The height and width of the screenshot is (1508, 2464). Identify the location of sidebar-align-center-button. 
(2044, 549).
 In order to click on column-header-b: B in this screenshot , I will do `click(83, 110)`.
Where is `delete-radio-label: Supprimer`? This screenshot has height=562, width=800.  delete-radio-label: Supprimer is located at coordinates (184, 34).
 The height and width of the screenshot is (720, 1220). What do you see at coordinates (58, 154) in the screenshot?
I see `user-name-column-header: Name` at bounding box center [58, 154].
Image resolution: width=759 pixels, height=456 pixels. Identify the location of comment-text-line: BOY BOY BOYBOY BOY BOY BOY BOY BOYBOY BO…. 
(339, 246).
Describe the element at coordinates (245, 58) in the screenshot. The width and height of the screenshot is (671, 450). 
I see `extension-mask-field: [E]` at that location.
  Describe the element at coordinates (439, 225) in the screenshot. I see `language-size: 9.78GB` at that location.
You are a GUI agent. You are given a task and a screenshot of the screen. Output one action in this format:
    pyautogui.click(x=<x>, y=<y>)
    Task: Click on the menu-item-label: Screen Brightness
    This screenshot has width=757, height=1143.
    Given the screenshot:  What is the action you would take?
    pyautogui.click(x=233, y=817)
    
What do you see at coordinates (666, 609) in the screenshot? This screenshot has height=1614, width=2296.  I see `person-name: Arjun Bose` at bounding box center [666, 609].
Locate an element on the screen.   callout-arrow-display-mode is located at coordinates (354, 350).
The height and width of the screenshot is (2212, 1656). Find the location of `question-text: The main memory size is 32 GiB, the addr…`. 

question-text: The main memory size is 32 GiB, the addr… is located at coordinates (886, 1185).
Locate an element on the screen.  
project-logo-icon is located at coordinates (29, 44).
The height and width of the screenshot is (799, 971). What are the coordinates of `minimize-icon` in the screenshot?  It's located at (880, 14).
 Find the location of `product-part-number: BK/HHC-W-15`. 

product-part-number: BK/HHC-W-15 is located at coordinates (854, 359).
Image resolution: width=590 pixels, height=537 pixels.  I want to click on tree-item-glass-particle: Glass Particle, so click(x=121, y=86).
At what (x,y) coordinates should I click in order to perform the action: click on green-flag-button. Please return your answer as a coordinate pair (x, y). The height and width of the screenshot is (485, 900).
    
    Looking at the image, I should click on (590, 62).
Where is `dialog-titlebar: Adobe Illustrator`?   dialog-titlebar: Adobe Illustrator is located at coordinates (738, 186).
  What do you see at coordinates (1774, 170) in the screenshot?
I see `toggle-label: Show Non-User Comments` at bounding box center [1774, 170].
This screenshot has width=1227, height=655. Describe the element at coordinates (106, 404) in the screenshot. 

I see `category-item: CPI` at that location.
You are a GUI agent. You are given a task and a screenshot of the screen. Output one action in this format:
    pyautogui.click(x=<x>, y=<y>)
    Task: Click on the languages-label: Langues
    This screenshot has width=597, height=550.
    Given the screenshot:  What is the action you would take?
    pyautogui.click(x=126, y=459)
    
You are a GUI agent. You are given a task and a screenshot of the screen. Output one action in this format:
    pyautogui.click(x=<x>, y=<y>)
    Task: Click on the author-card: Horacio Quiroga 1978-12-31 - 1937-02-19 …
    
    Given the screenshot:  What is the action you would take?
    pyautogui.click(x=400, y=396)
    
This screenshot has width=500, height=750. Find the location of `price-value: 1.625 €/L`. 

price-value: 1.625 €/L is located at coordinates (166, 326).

EXERCISE BRIEF — Copy out the material above in full, swapping every "GUI agent" for "desktop assistant" and keeping everything else the same.

OUTPUT OF THE TASK —
The height and width of the screenshot is (1508, 2464). Identify the location of sidebar-align-center-button. 
(2044, 549).
 In order to click on column-header-b: B in this screenshot , I will do `click(83, 110)`.
Where is `delete-radio-label: Supprimer`? This screenshot has height=562, width=800.  delete-radio-label: Supprimer is located at coordinates (184, 34).
 The height and width of the screenshot is (720, 1220). What do you see at coordinates (58, 154) in the screenshot?
I see `user-name-column-header: Name` at bounding box center [58, 154].
Image resolution: width=759 pixels, height=456 pixels. Identify the location of comment-text-line: BOY BOY BOYBOY BOY BOY BOY BOY BOYBOY BO…. 
(339, 246).
Describe the element at coordinates (245, 58) in the screenshot. The width and height of the screenshot is (671, 450). 
I see `extension-mask-field: [E]` at that location.
  Describe the element at coordinates (439, 225) in the screenshot. I see `language-size: 9.78GB` at that location.
You are a desktop assistant. You are given a task and a screenshot of the screen. Output one action in this format:
    pyautogui.click(x=<x>, y=<y>)
    Task: Click on the menu-item-label: Screen Brightness
    This screenshot has width=757, height=1143.
    Given the screenshot:  What is the action you would take?
    pyautogui.click(x=233, y=817)
    
What do you see at coordinates (666, 609) in the screenshot? This screenshot has height=1614, width=2296.  I see `person-name: Arjun Bose` at bounding box center [666, 609].
Locate an element on the screen.   callout-arrow-display-mode is located at coordinates (354, 350).
The height and width of the screenshot is (2212, 1656). Find the location of `question-text: The main memory size is 32 GiB, the addr…`. 

question-text: The main memory size is 32 GiB, the addr… is located at coordinates (886, 1185).
Locate an element on the screen.  
project-logo-icon is located at coordinates (29, 44).
The height and width of the screenshot is (799, 971). What are the coordinates of `minimize-icon` in the screenshot?  It's located at (880, 14).
 Find the location of `product-part-number: BK/HHC-W-15`. 

product-part-number: BK/HHC-W-15 is located at coordinates (854, 359).
Image resolution: width=590 pixels, height=537 pixels.  I want to click on tree-item-glass-particle: Glass Particle, so click(x=121, y=86).
At what (x,y) coordinates should I click in order to perform the action: click on green-flag-button. Please return your answer as a coordinate pair (x, y). The height and width of the screenshot is (485, 900).
    
    Looking at the image, I should click on (590, 62).
Where is `dialog-titlebar: Adobe Illustrator`?   dialog-titlebar: Adobe Illustrator is located at coordinates (738, 186).
  What do you see at coordinates (1774, 170) in the screenshot?
I see `toggle-label: Show Non-User Comments` at bounding box center [1774, 170].
This screenshot has width=1227, height=655. Describe the element at coordinates (106, 404) in the screenshot. 

I see `category-item: CPI` at that location.
You are a desktop assistant. You are given a task and a screenshot of the screen. Output one action in this format:
    pyautogui.click(x=<x>, y=<y>)
    Task: Click on the languages-label: Langues
    This screenshot has width=597, height=550.
    Given the screenshot:  What is the action you would take?
    pyautogui.click(x=126, y=459)
    
You are a desktop assistant. You are given a task and a screenshot of the screen. Output one action in this format:
    pyautogui.click(x=<x>, y=<y>)
    Task: Click on the author-card: Horacio Quiroga 1978-12-31 - 1937-02-19 …
    
    Given the screenshot:  What is the action you would take?
    pyautogui.click(x=400, y=396)
    
This screenshot has width=500, height=750. Find the location of `price-value: 1.625 €/L`. 

price-value: 1.625 €/L is located at coordinates (166, 326).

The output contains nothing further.